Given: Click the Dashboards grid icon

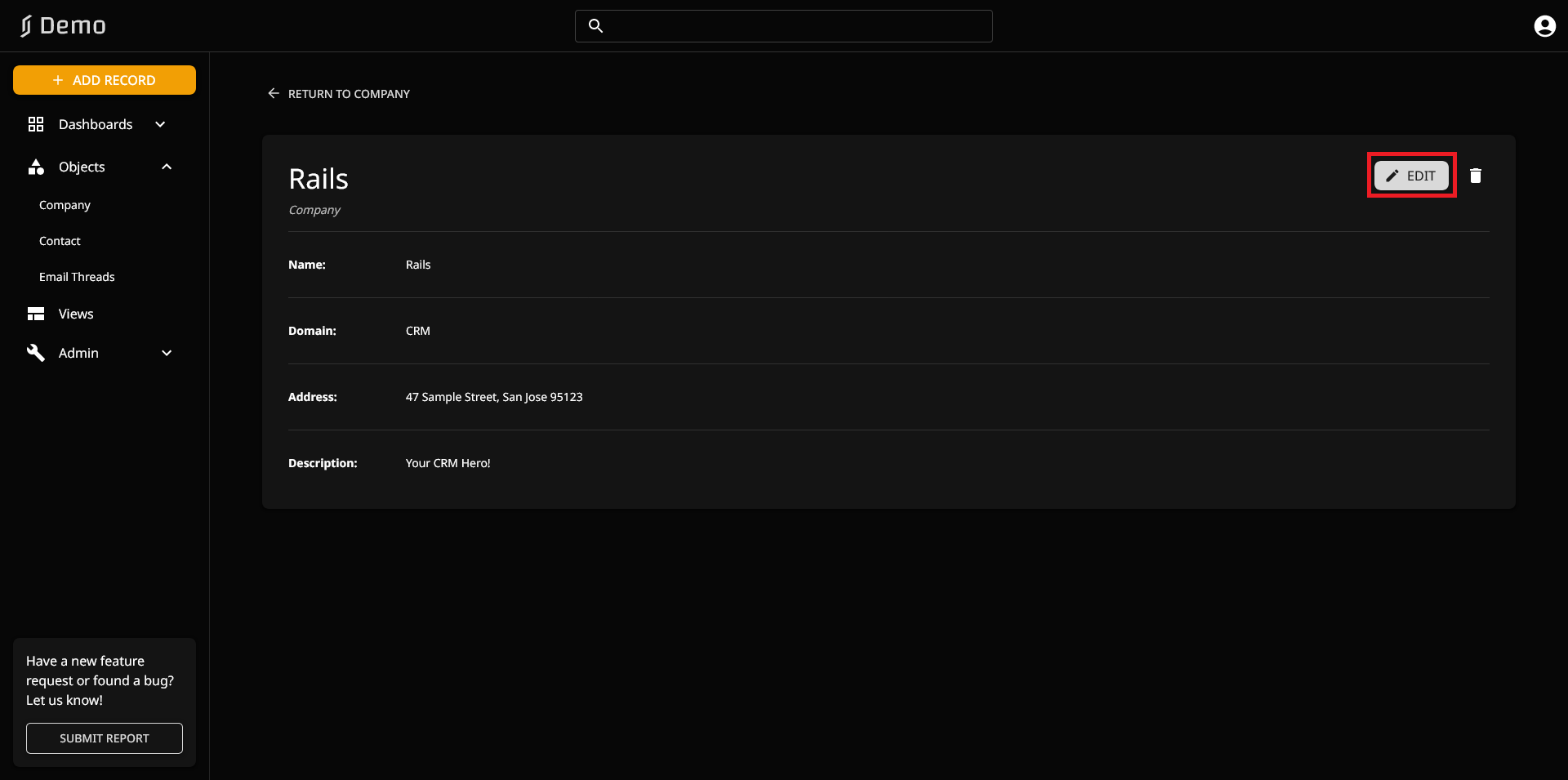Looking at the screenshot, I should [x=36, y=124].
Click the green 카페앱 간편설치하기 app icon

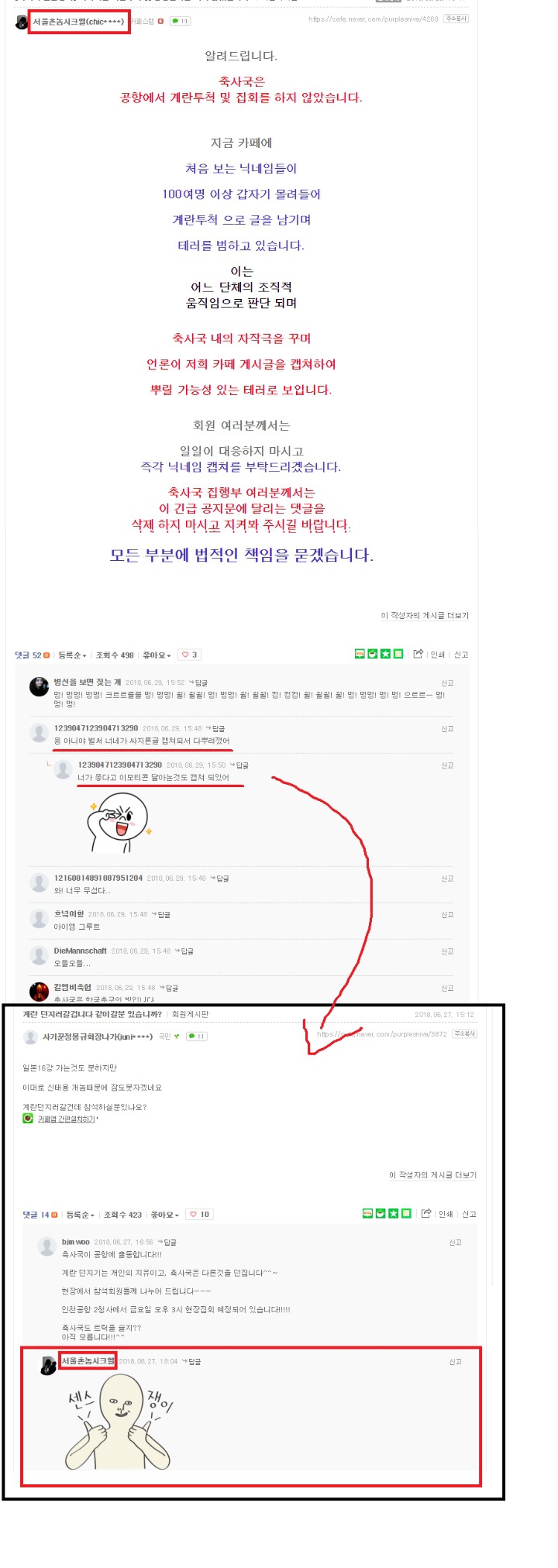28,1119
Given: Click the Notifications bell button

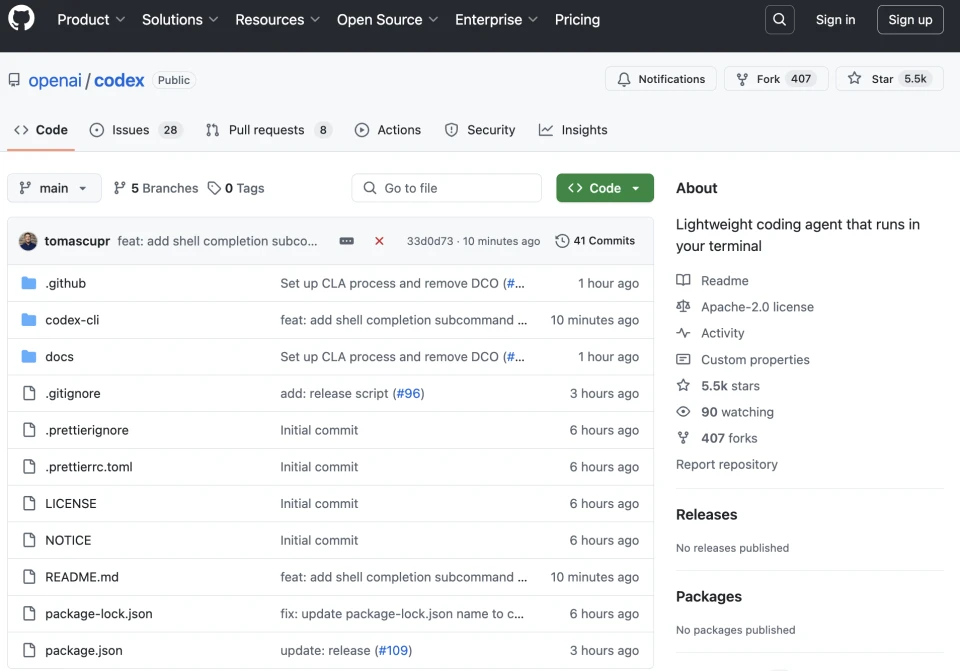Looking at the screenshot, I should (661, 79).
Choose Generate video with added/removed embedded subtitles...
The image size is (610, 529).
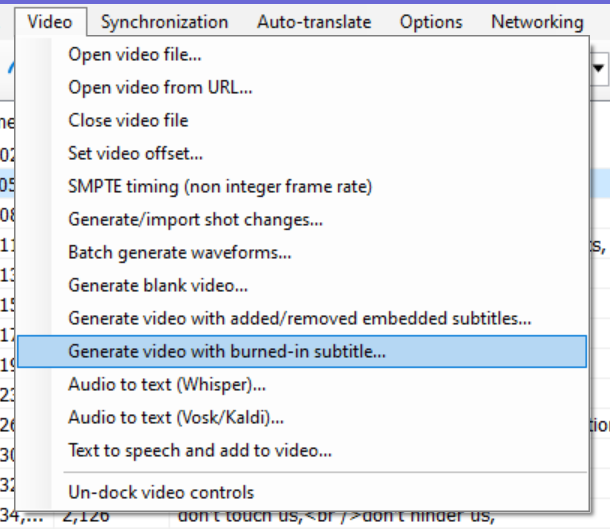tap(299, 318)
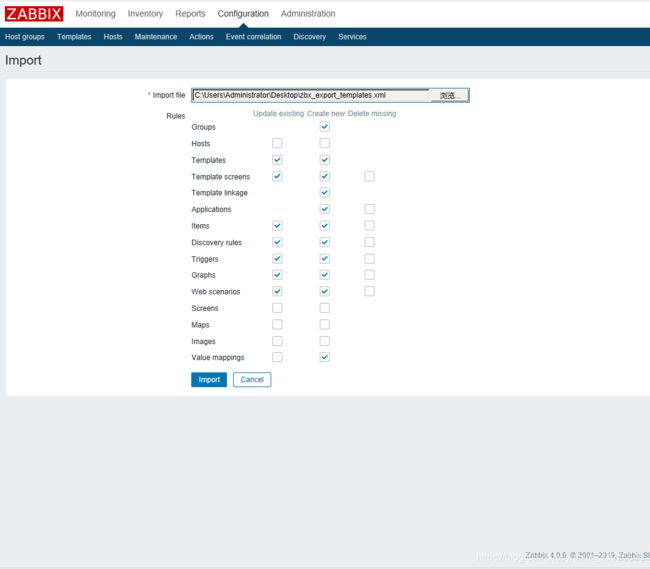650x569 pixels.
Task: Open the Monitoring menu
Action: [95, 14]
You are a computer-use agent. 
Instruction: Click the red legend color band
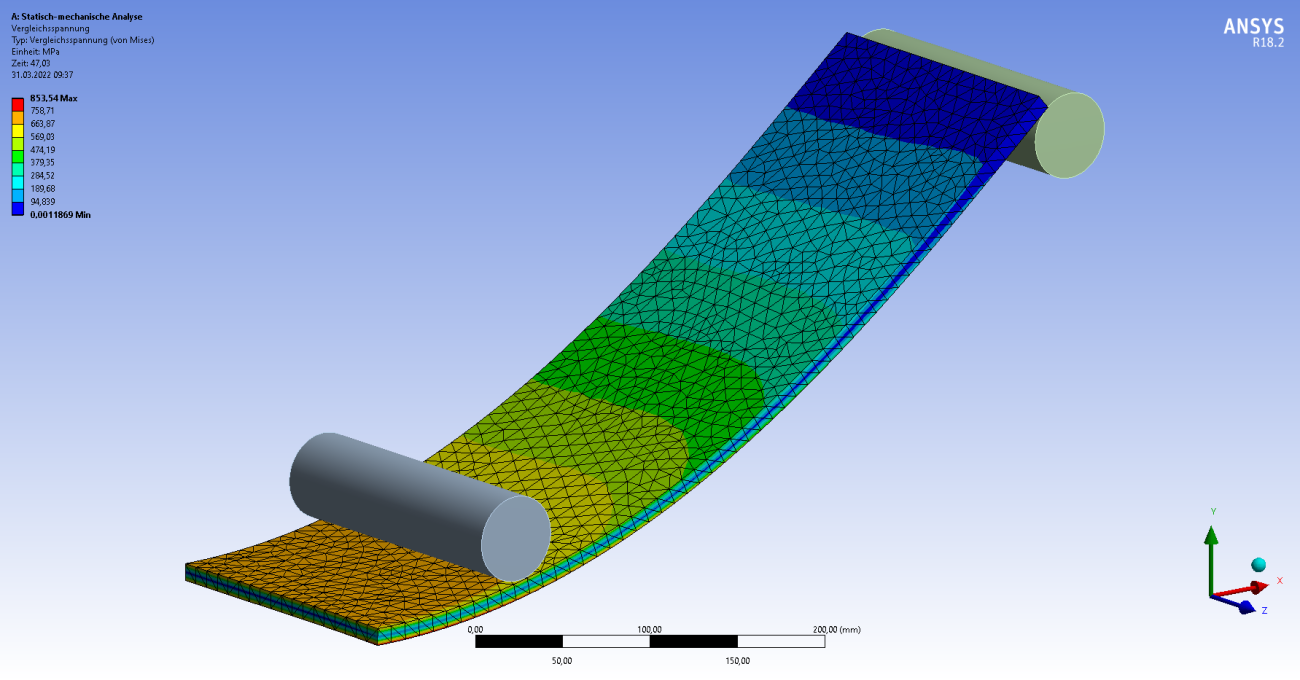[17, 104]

### What you should do:
Copy the text of every row above word for word, leaving out the pictures.

### Result for this task:
Given: Click the Dashboards grid icon

Looking at the screenshot, I should [x=36, y=124].
Click the green 카페앱 간편설치하기 app icon

28,1119
Given: Click the Notifications bell button

Looking at the screenshot, I should (661, 79).
Choose Generate video with added/removed embedded subtitles...
The image size is (610, 529).
tap(299, 318)
650x569 pixels.
Task: Open the Monitoring menu
Action: [95, 14]
You are a computer-use agent. 
Instruction: Click the red legend color band
[17, 104]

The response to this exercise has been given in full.